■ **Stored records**
######

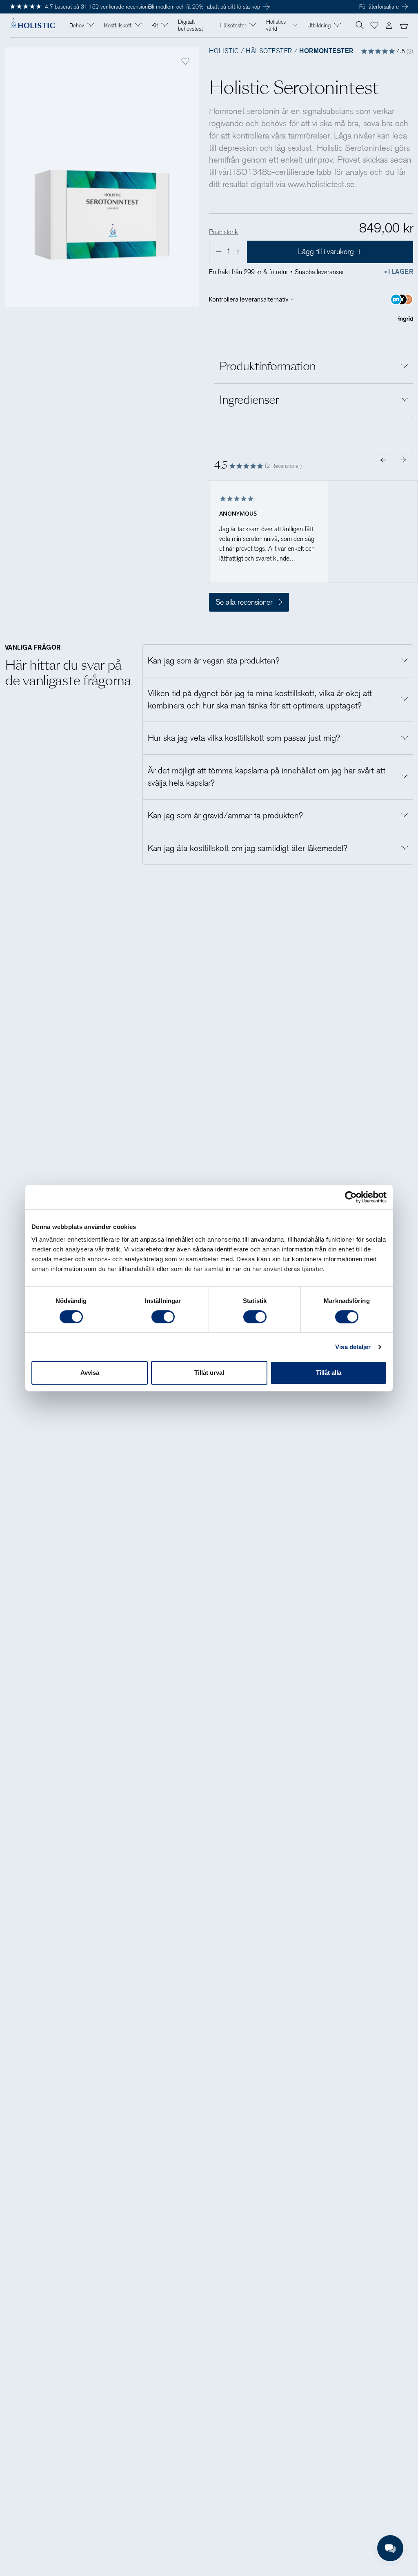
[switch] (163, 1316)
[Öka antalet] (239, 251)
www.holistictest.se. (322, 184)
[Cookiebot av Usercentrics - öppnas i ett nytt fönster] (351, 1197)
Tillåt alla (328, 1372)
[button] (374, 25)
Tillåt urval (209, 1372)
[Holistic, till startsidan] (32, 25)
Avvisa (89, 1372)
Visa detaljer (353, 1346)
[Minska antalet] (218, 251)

######

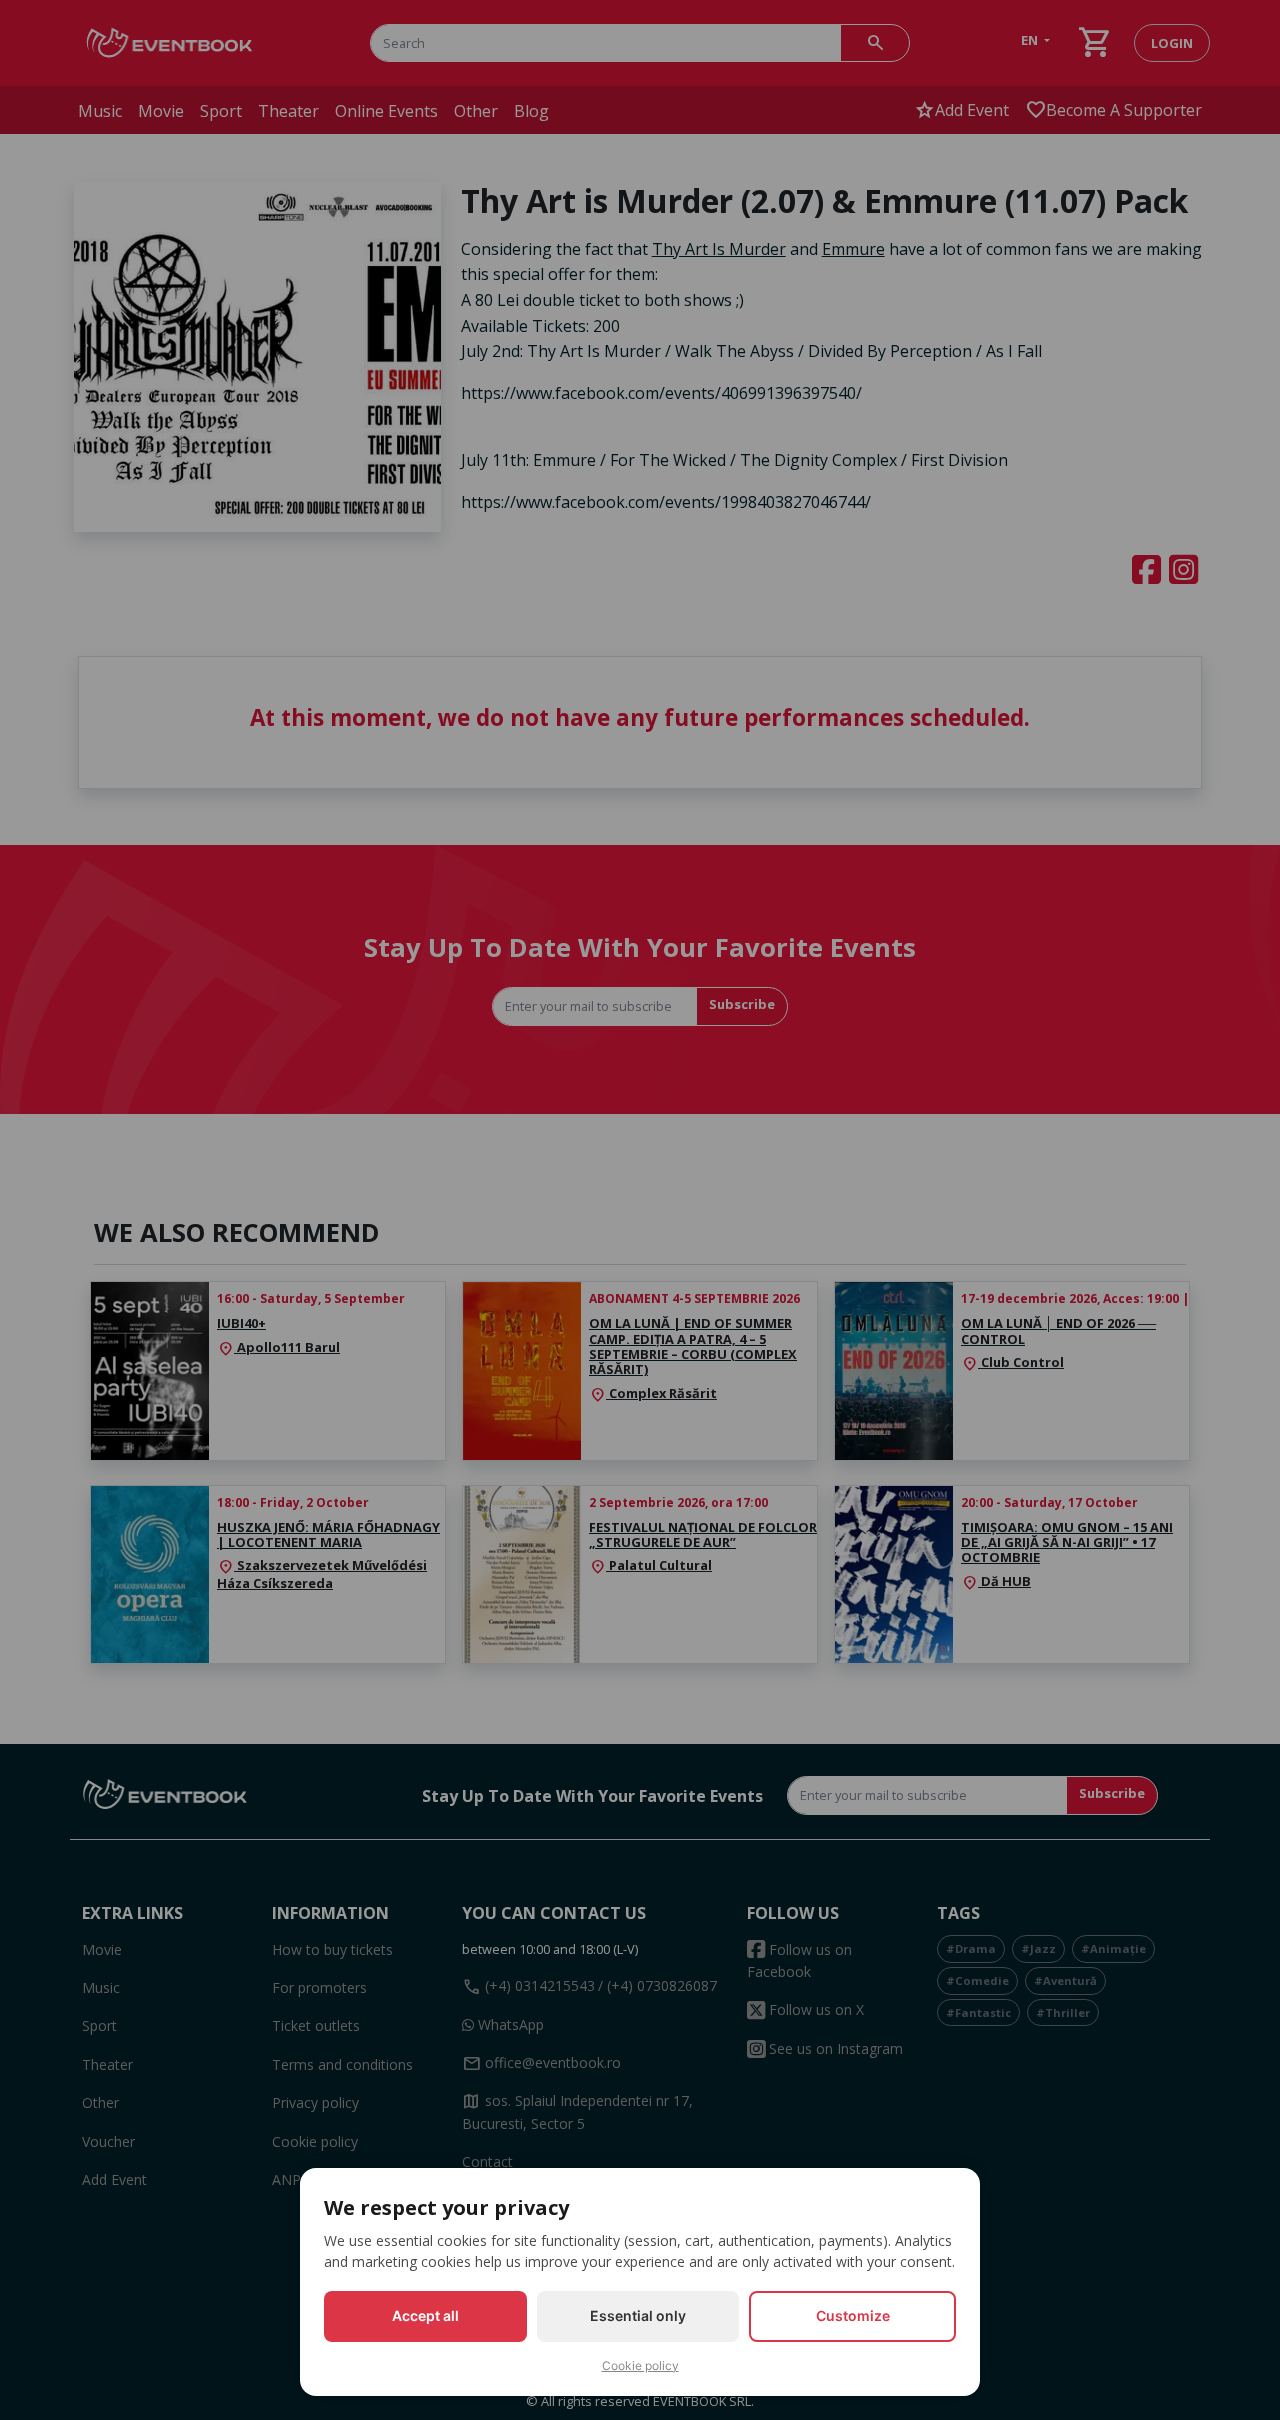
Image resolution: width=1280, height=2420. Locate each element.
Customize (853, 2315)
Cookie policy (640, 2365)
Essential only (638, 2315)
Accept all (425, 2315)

######

■ **Your objective**
For this task, write out exactly the lines of the entries above, starting at the line with "[switch] (163, 1316)" and ending at the line with "Visa detaljer (353, 1346)", both included, and no others.

■ **Written answer**
[switch] (163, 1316)
[Öka antalet] (239, 251)
www.holistictest.se. (322, 184)
[Cookiebot av Usercentrics - öppnas i ett nytt fönster] (351, 1197)
Tillåt alla (328, 1372)
[button] (374, 25)
Tillåt urval (209, 1372)
[Holistic, till startsidan] (32, 25)
Avvisa (89, 1372)
Visa detaljer (353, 1346)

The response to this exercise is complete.